Dewasa ini mulai banyak ditemukan penelitian tentang mobilitas penduduk perempuan, seperti penelitian Sri Rum Giyarsih dan Umi Listyaningsih 2003
yang meneliti mengenai Dampak Non Ekonomi Migrasi Tenaga Kerja Wanita ke Luar Negeri di Daerah Asal, penelitian Ekawati S. Wahyuni 2000 yang meneliti
mengenai Migran Wanita dan Persoalan Perawatan Anak, dan penelitian Khaerul Umam Noer 2008 yang meneliti mengenai Perempuan dan Migrasi Studi
Mengenai Migrasi Individual Perempuan Madura di Bekasi. Penelitian mengenai mobilitas penduduk perempuan ini awalnya masih sering terintegrasi dengan
penelitian mengenai mobilitas penduduk laki-laki. Penelitian-penelitian ini umumnya meneliti mengenai alasan perempuan meninggalkan daerah asalnya dan
pengaruh kepergian tersebut bagi dirinya, keluarganya, daerah asalnya, maupun daerah tujuannya.
Namun demikian, masih jarang sekali ditemui penelitian yang mengungkap alasan perempuan untuk tidak pergi meninggalkan daerah asalnya. Ketika dalam
suatu daerah, penduduk laki-lakinya cukup banyak yang melakukan mobilitas penduduk, bahkan merambah sampai ke luar pulau, dan terdapat juga beberapa
penduduk perempuan yang melakukan mobilitas ke luar desa, namun masih banyak ditemukan penduduk perempuan di desa tersebut yang memutuskan untuk
tidak melakukan mobilitas penduduk seperti rekan-rekannya yang lain. Penduduk perempuan semacam ini ditemui di Kampung Cengal, Desa Karacak, Kecamatan
Leuwiliang, Kabupaten Bogor, Jawa Barat. Di saat begitu banyak perempuan yang terlibat dalam mobilitas penduduk,
bahkan merambah pada migrasi internasional, mayoritas penduduk perempuan Kampung Cengal, Desa Karacak tetap bertahan di desa. Letak desa yang terbilang
dekat dari pusat kota Bogor, dengan akses kendaraan umum yang juga relatif mudah ternyata tidak mendorong penduduk perempuan Desa Karacak yang
bertahan di desa ini untuk melakukan mobilitas penduduk ke luar desa seperti rekan-rekannya yang lain di desa tersebut.
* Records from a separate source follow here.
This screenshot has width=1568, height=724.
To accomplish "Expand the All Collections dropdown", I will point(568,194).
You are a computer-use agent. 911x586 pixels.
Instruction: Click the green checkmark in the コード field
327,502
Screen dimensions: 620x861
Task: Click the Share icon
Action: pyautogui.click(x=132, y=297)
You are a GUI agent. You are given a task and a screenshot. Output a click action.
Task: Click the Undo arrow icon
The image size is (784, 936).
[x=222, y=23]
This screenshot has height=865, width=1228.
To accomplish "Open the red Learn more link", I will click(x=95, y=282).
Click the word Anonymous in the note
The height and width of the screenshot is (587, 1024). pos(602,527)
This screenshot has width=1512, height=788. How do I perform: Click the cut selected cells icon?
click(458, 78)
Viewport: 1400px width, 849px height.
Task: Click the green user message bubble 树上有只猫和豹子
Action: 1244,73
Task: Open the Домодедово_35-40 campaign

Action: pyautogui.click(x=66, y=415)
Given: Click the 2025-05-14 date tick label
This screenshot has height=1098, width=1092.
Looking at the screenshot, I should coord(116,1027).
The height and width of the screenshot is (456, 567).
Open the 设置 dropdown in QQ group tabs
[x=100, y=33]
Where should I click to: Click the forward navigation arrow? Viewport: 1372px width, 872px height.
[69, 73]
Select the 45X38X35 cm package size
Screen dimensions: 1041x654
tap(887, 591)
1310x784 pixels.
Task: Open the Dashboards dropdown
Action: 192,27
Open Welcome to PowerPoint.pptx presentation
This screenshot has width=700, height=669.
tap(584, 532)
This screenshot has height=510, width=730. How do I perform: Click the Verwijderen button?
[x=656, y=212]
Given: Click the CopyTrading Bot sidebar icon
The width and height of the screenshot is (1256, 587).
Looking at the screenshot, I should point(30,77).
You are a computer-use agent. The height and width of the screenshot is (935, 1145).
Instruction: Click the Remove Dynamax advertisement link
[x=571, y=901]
Fakta semacam ini peneliti dapatkan saat melakukan tinjauan awal kegiatan Kuliah Kerja Profesi KKP yang berlokasi sama dengan lokasi penelitian ini.
Berawal dari fakta inilah, muncul suatu ketertarikan untuk mengkaji lebih jauh
mengenai alasan yang membuat para perempuan di Desa Karacak tetap bertahan di desa.